Genetic Origins (a.k.a. Who’s Your Daddy?)
No one’s quite sure who birthed this cherry freak, but rumor says it’s Super Boof’s cooler cousin who skipped leg day to chase dessert terps. Expect the Black Cherry Punch family tree with a citrus-cookie side piece—basically the botanical equivalent of a messy Tinder date that somehow produced a supermodel.
Effects: Cherry-Flavored Chaos
First hit feels like someone carbonated your frontal cortex. You’ll brainstorm 47 business ideas, decide to reorganize your sock drawer, then sink into the couch like it’s memory-foam quicksand.

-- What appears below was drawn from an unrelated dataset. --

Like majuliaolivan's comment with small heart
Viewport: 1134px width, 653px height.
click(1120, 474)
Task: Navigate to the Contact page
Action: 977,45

It’s the rare hybrid that lets you run a 5K in your head while your body files a formal complaint.
Flavor & Aroma: Candy Aisle in a Bong
Smells like cherry cola spilled on a Black Forest cake, with subtle notes of pepper and chocolate that whisper, “I’m fancy, but also 12 years old.” The exhale is pure artificial cherry—because nothing says "craft cannabis" like reminding you of gas-station slushies.
Growing: Glitter Bomb in Plant Form
Medium height, dense buds, and trichomes so thick you’ll think it’s been dipped in craft glitter. Drop night temps for those Insta-worthy burgundy streaks. Hashmakers love it; your trimmer will hate you. Yields are solid if you SCROG like a responsible adult instead of letting it freestyle like a SoundCloud rapper.
Medical Uses (or Excuses)
Great for pretending your existential dread is just low blood sugar. Patients report relief from stress, minor aches, and the crushing realization that your ex is doing better. May also cure sobriety and boring parties.
Perfect For
Creatives who need to brainstorm but also need a nap, gym rats who want pre-workout that tastes like candy, and anyone who’s ever said "I want something that tastes like a snack but punches like Mike Tyson." Not recommended for Zoom calls or remembering where you left your keys.